In Newport, he built Chateau-sur-Mer, one of the first of the grand Bellevue Avenue mansions of the Gilded Age in Newport, Rhode Island. It is now open to the public as a museum. He furnished it with "strange and interesting" Chinese lacquer furniture and porcelain. In 1860 he added a massive stone moon gate on the grounds from designs brought back from China.

However, there is no mention of his wife, Anstiss, in a series of letters written between Annie, George, and their father, corresponding between Newport and New York City during the years 1856–1860. It is believed she lived at the Merlano Cottage in Jamaica Plain, Massachusetts. According to the 1860 and 1865 census, Mrs. Wetmore is not residing at Chateau-sur-Mer.

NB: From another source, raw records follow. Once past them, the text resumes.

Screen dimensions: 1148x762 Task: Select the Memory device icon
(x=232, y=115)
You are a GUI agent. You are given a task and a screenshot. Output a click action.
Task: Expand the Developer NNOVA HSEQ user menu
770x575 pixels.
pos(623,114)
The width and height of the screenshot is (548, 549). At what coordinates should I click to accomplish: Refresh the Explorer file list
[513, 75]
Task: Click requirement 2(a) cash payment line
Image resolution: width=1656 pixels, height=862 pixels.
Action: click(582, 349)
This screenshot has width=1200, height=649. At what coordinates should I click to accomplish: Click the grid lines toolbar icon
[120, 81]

Servants living at the house in the 1860 census were a butler, cook, laundress and chambermaid. Another resident in the 1860 census at Chateau-sur-Mer was a Wetmore cousin, twenty-year-old Lucy Dennison.

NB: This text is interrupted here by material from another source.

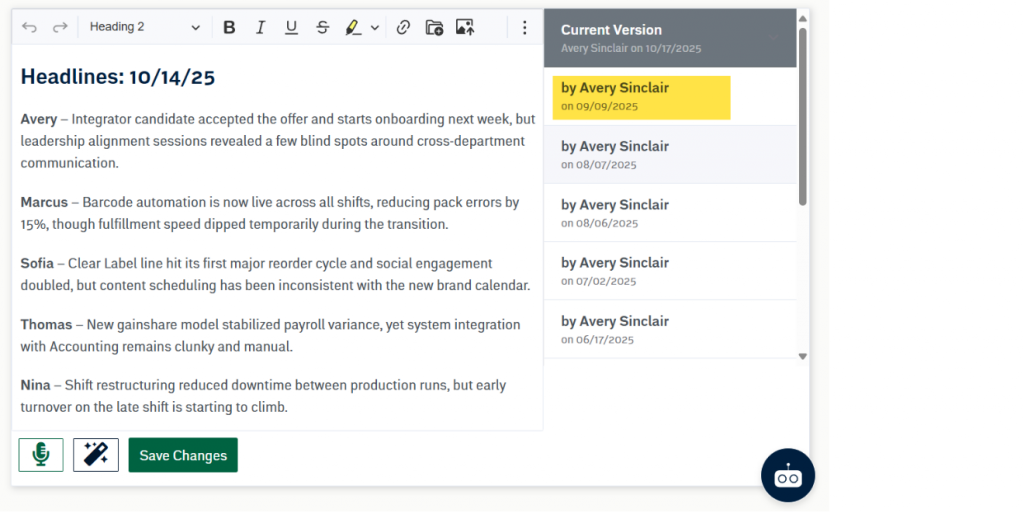Image resolution: width=1024 pixels, height=512 pixels.
Task: Click the version list scrollbar down arrow
Action: 802,355
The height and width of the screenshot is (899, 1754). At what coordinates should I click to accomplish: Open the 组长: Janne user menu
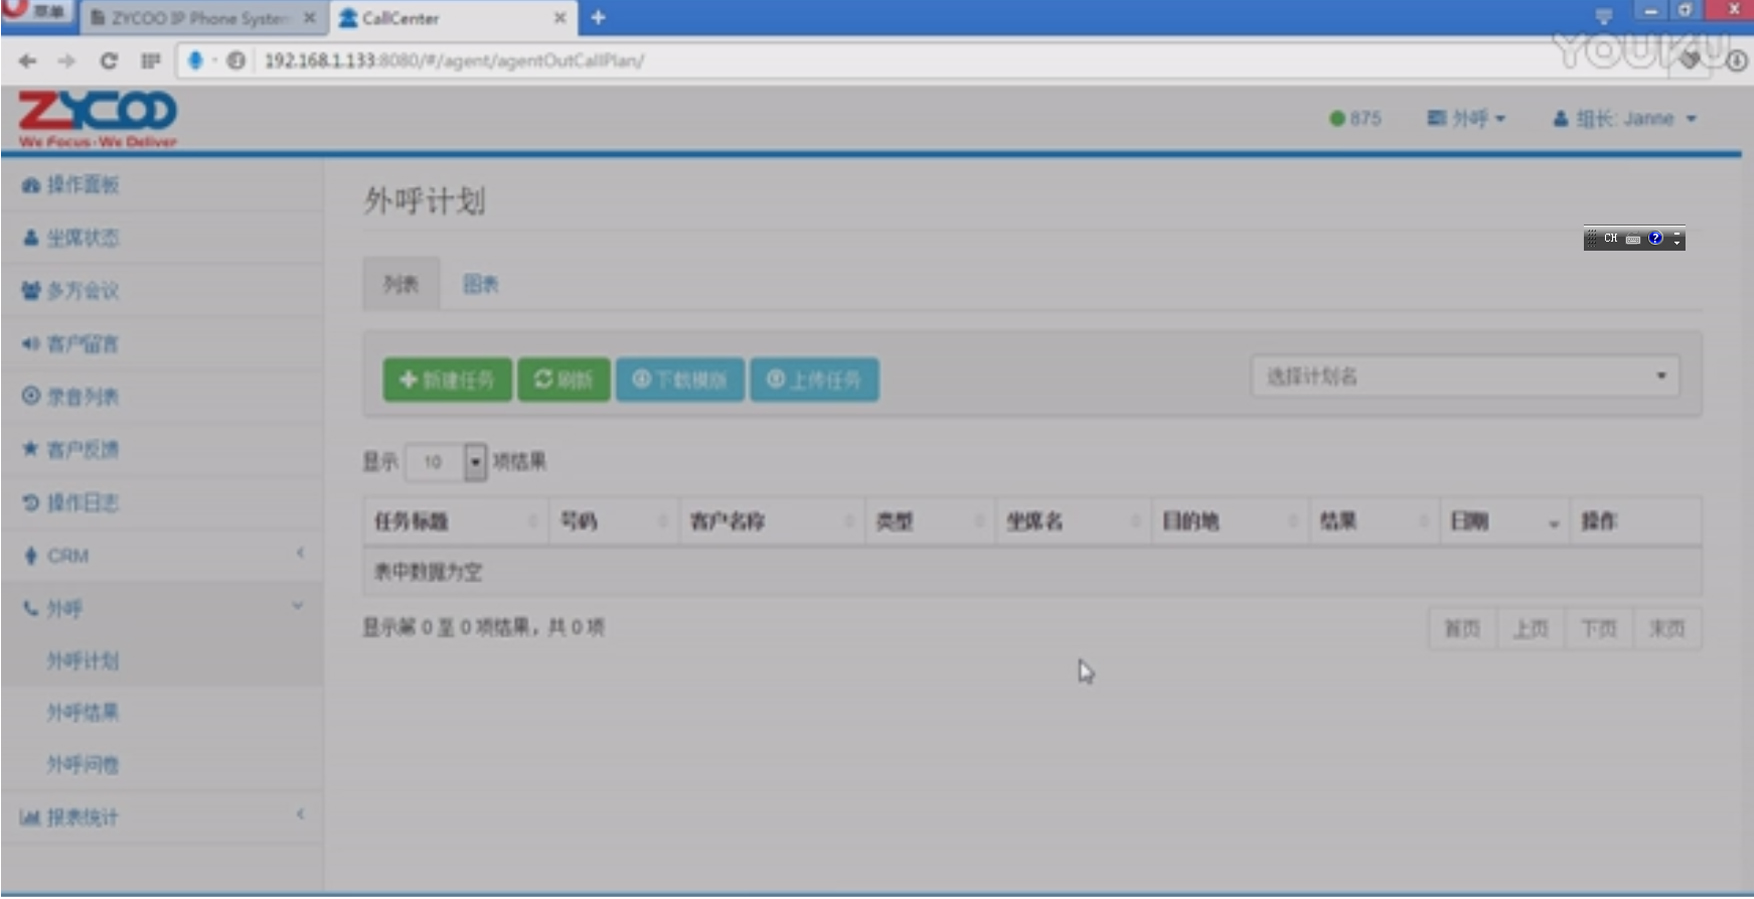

William S. Wetmore conducted an active community life in Newport as a founder and incorporator of the Newport Historical Society in 1854, as the first and continuing chairman of the Newport Reading Room, 1854–1861, and as a Director of the Redwood Library from 1856 to 1862. Wetmore was one of sixteen Newporters who joined to contribute $16,500.00 to Touro Park. He was also elected vice president of the innovative Butler Hospital for the insane in 1858, which initiated reform of treatment for the poor and insane.

Upon William Wetmore's death on June 16, 1862, sixteen-year-old George and fourteen-year-old
Annie were master and mistress of Chateau-sur-Mer.